Within complex networks, real networks tend to have community structure. Label propagation is an algorithm for finding communities. In comparison with other algorithms label propagation has advantages in its running time and amount of a priori information needed about the network structure (no parameter is required to be known beforehand). The disadvantage is that it produces no unique solution, but an aggregate of many solutions.

==Functioning of the algorithm==

At initial condition, the nodes carry a label that denotes the community they belong to. Membership in a community changes based on the labels that the neighboring nodes possess. This change is subject to the maximum number of labels within one degree of the nodes. Every node is initialized with a unique label, then the labels diffuse through the network. Consequently, densely connected groups reach a common label quickly. When many such dense (consensus) groups are created throughout the network, they continue to expand outwards until it is impossible to do so.

The process has 5 steps:

1. Initialize the labels at all nodes in the network.
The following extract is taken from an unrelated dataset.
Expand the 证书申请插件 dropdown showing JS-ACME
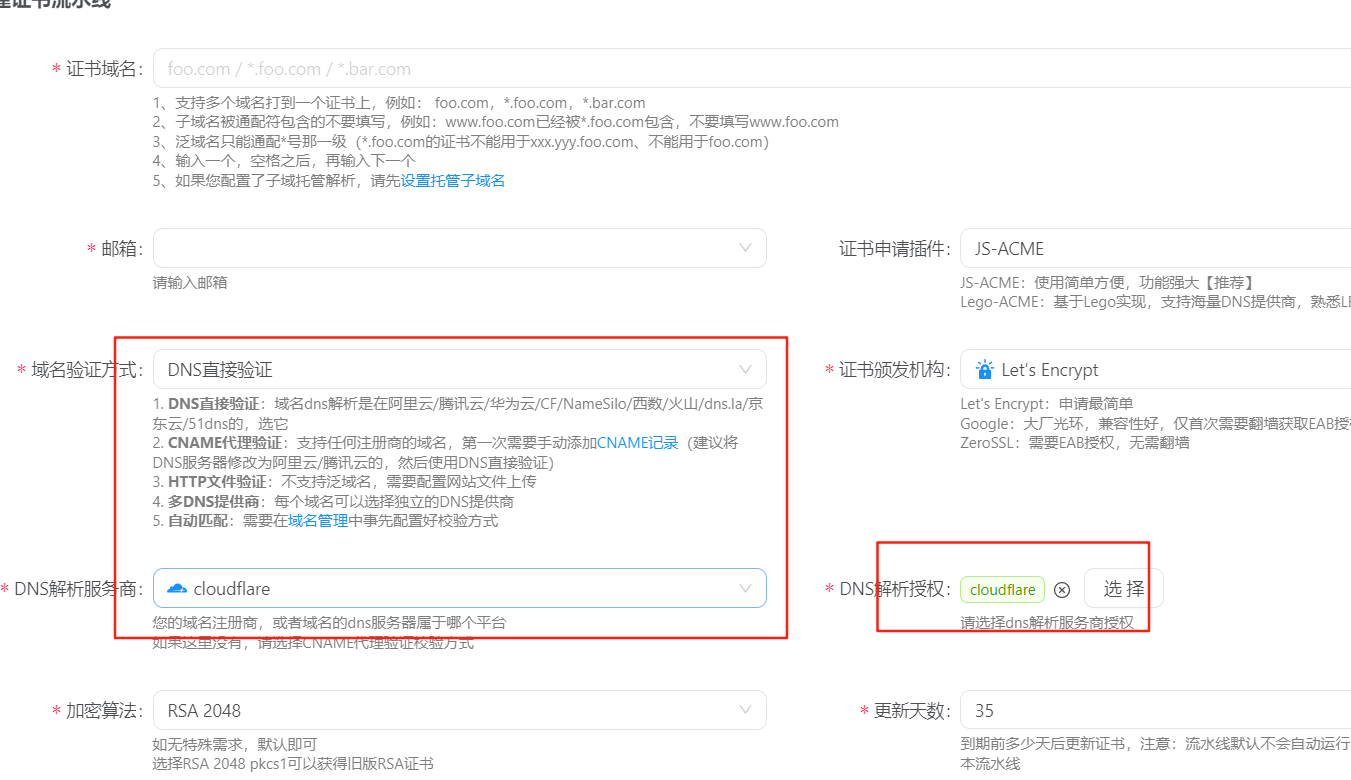 (x=1150, y=249)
For a given node x, C_{x} (0) = x.

2. Set t = 1.

3. Arrange the nodes in the network in a random order and set it to X.

4. For each x ∈ X chosen in that specific order, let C_{x}(t) = f(Cx_{i1}(t), ...,Cx_{im}(t),Cx_{i(m+1)} (t − 1), ...,Cx_{ik} (t − 1)). Here returns the label occurring with the highest frequency among neighbours. Select a label at random if there are multiple highest frequency labels.

5. If every node has a label that the maximum number of their neighbours have, then stop the algorithm. Else, set t = t + 1 and go to (3).

==Application in text classification and machine learning==
Label propagation offers an efficient solution to the challenge of labeling datasets in machine learning by reducing the need for manual labels. Text classification utilizes a graph-based technique, where the nearest neighbor graph is built from network embeddings, and labels are extended based on cosine similarity by merging these pseudo-labeled data points into supervised learning.

==Multiple community structure==

In contrast with other algorithms label propagation can result in various community structures from the same initial condition. The range of solutions can be narrowed if some nodes are given preliminary labels while others are held unlabelled. Consequently, unlabelled nodes will be more likely to adapt to the labelled ones. For a more accurate finding of communities, Jaccard’s index is used to aggregate multiple community structures, containing all important information.